General reasons not to deal with Document's and Element's prototype

Are there general reasons not to deal with Document's and Element's prototype?

I like to create my own little framework, because my current project doesn't need the mass of features of the existing frameworks.

I don't need to support browsers which don't support Element/Document-constructor and also will not execute scripts that are not under my control.

So would you recommend to extend the prototype or should I go the usual way and create own objects from Element/Document?

Answers:

Answer

Do you plan to extend default DOM elements? If so, please don't.
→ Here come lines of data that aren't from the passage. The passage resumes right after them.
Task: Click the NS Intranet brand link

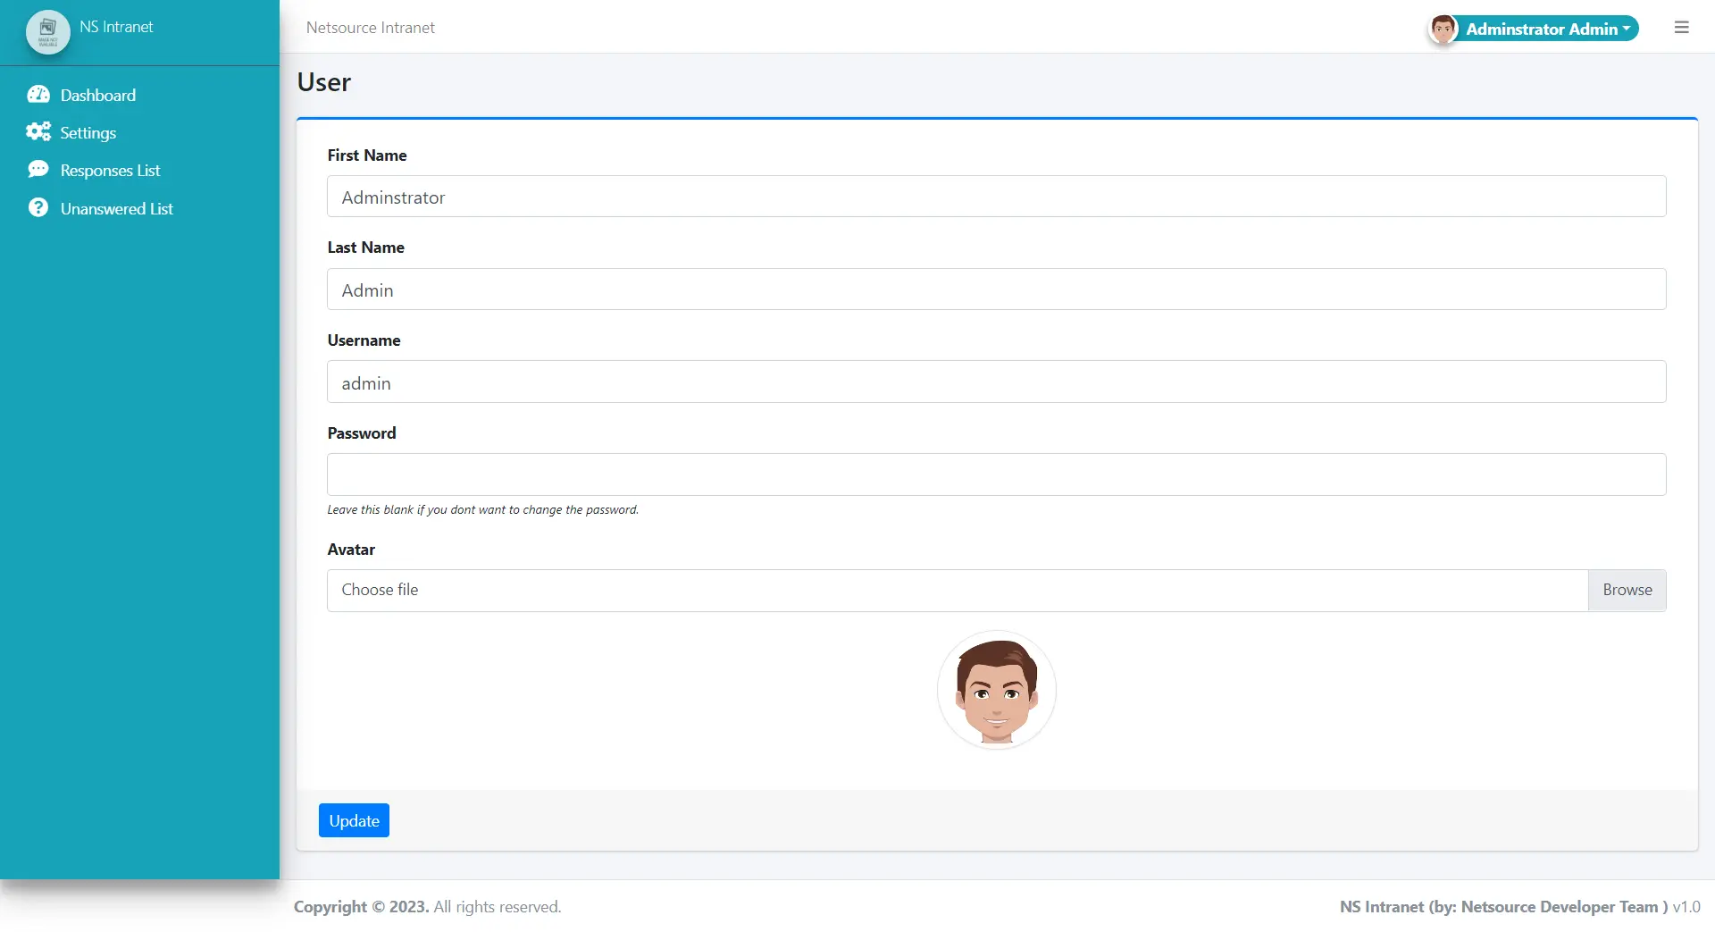Action: tap(116, 27)
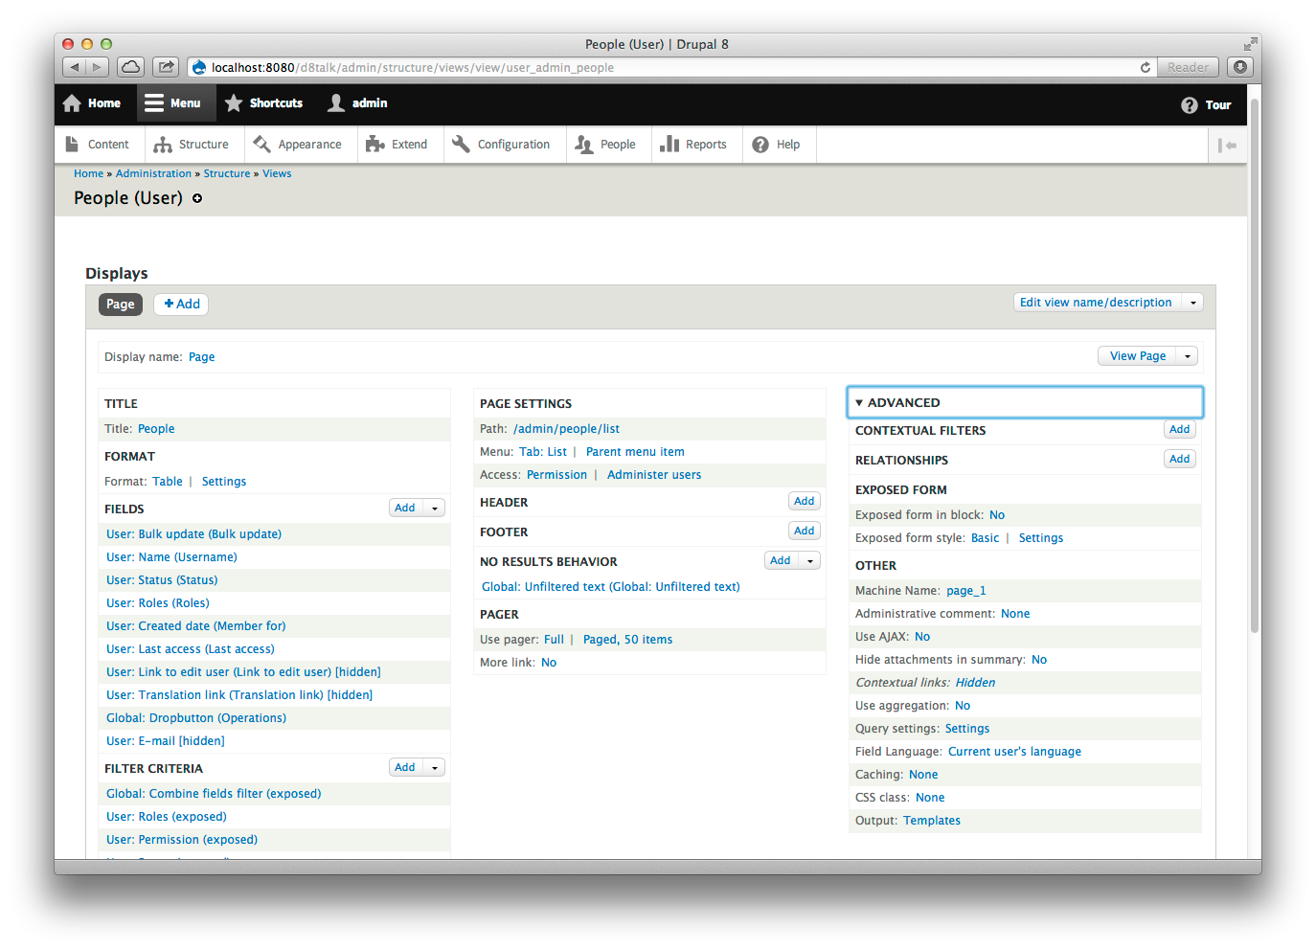
Task: Open the /admin/people/list path link
Action: coord(566,429)
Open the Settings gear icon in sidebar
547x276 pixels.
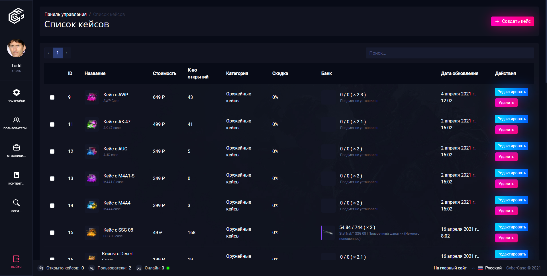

Juriy Zaytsev (aka Kangax) clearly describes why not in What’s wrong with extending the DOM.

Answer

Yes, unfortunately. It would be lovely to be able to add functionality by fiddling the DOM prototypes, but in practice it's just not reliable given today's technology.

Document, Element and others etc may be ‘host objects’ implemented by the browser with no ability to fiddle with their prototypes. Host objects may potentially have many other weird behaviours that a native JavaScript object wouldn't. DOM Nodes are host objects in IE6-7 and many older, niche and mobile browsers.
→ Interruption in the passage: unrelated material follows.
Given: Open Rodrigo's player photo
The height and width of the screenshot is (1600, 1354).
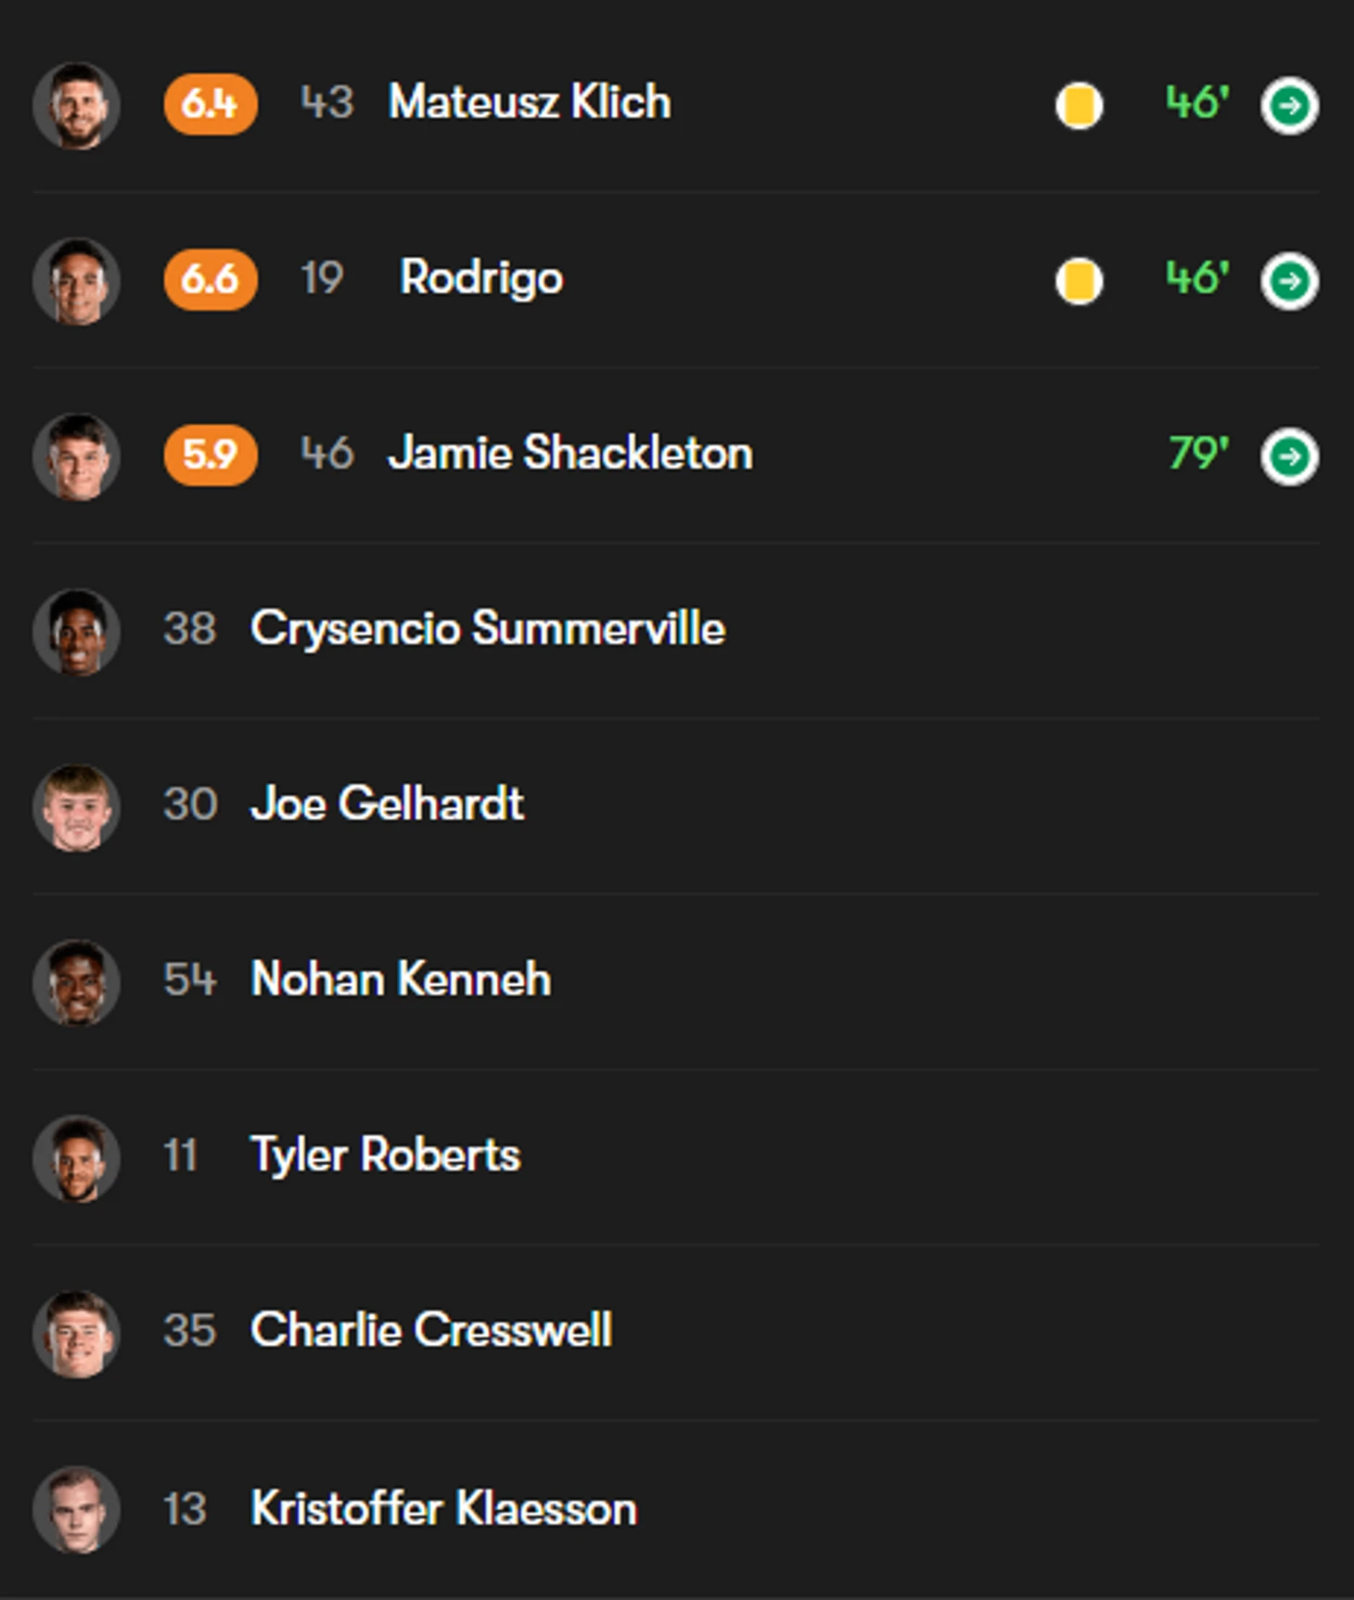Looking at the screenshot, I should (x=76, y=280).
Even if they are implemented as native-JavaScript objects, there is no standard (yet) that described where the constructor-function for them is to be found, for you to go fishing about in the .prototype. Document, Element and so on are just W3 DOM interface names, they say nothing about what the implementation objects are to be found.

It happens that modern browsers (IE8 native mode and recent versions of Firefox, Opera and WebKit) do make constructor-functions available so you can start adding methods to Document or HTMLElement. But even then, there are differences between what objects are exposed, as not every browser provides the DOM interfaces with implementations under the same names. (The subinterfaces/implementations of NodeList are particularly troublesome.)
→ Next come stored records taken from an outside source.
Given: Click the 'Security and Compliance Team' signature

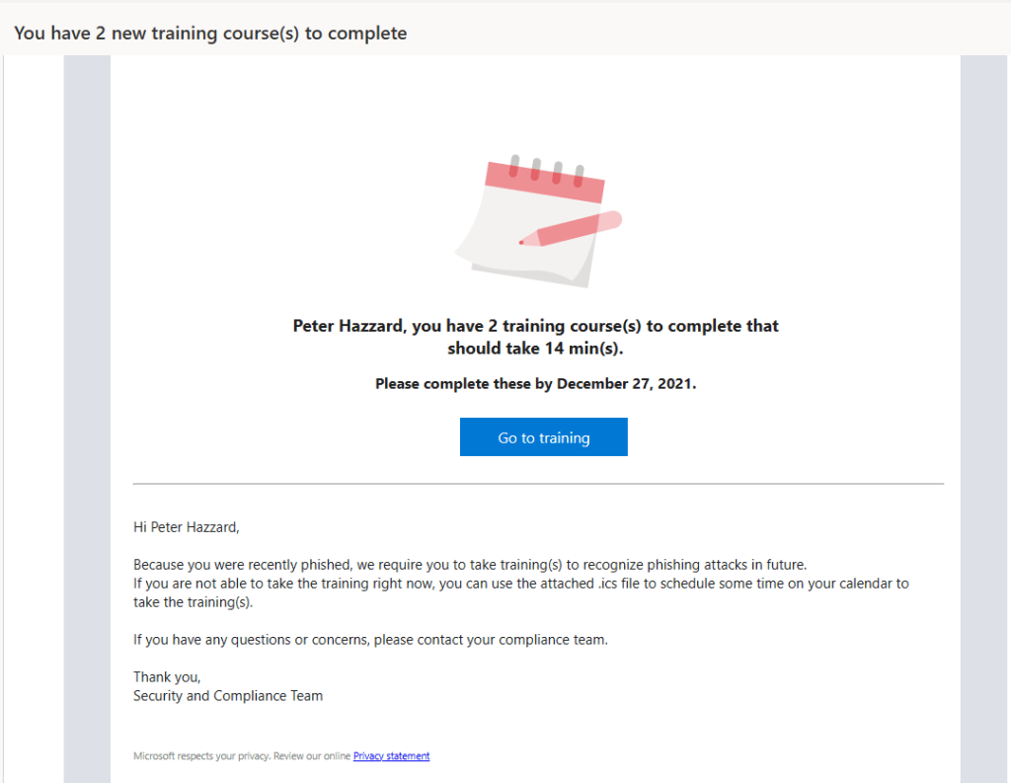Looking at the screenshot, I should pyautogui.click(x=228, y=696).
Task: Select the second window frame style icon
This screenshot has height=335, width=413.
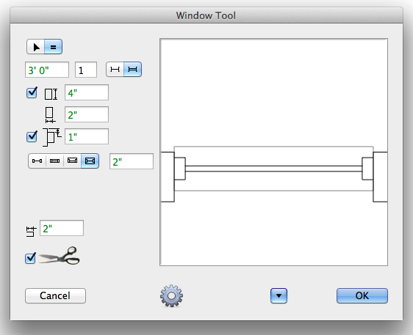Action: click(54, 161)
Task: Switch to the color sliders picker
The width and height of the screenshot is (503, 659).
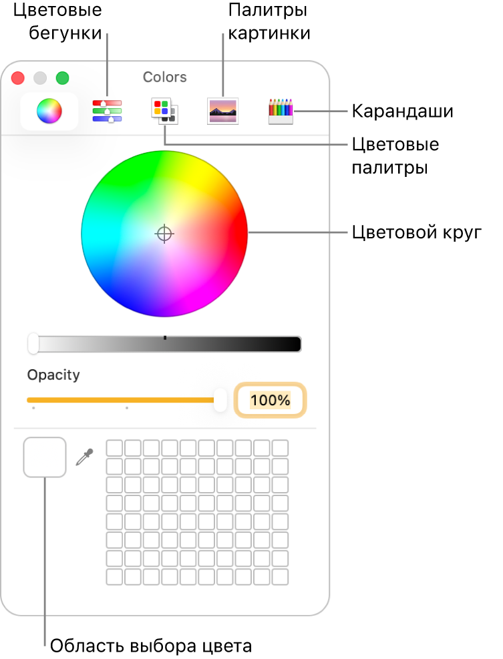Action: click(x=107, y=111)
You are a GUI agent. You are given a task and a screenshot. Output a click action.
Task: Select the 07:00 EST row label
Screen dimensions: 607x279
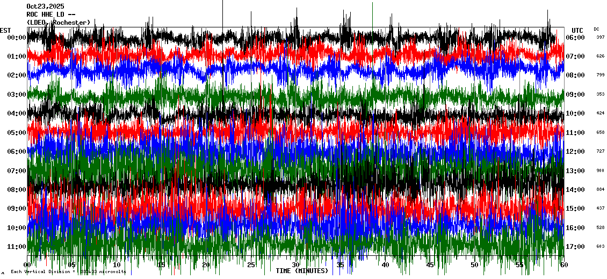click(16, 171)
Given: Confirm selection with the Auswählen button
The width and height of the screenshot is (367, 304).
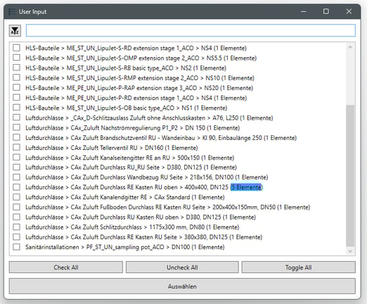Looking at the screenshot, I should 182,286.
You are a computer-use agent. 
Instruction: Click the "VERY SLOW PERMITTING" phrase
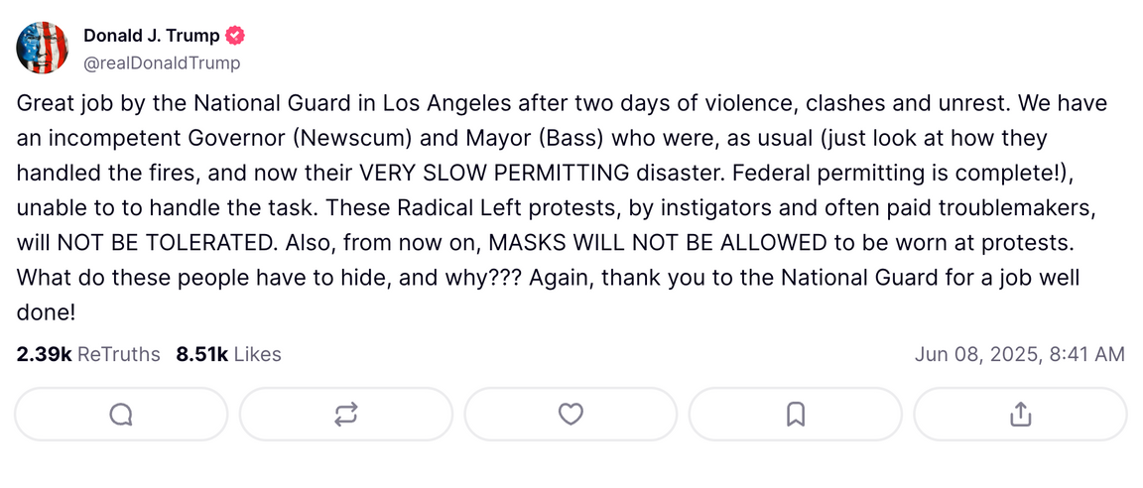[x=494, y=173]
You can see how DOM prototyping has worked in practice by looking at the Prototype.js framework. When it works, it's super smooth. But because you can't prototype everywhere, you end up with some extremely ugly stuff where the framework has to deal with places prototyping won't work by copying methods into every instance of a Node. And then you've got the situation where your code might forget it needs to force this ‘augmentation’ and so it might work or not work depending on whether some other function happened to augment the same node before. This leads to really horrible browser-specific, interaction-order-specific, race-condition-prone debugging pain.

If you can limit your prototyping work to a few well-supported interfaces, and give up on all but the latest browsers, you can probably get away with it.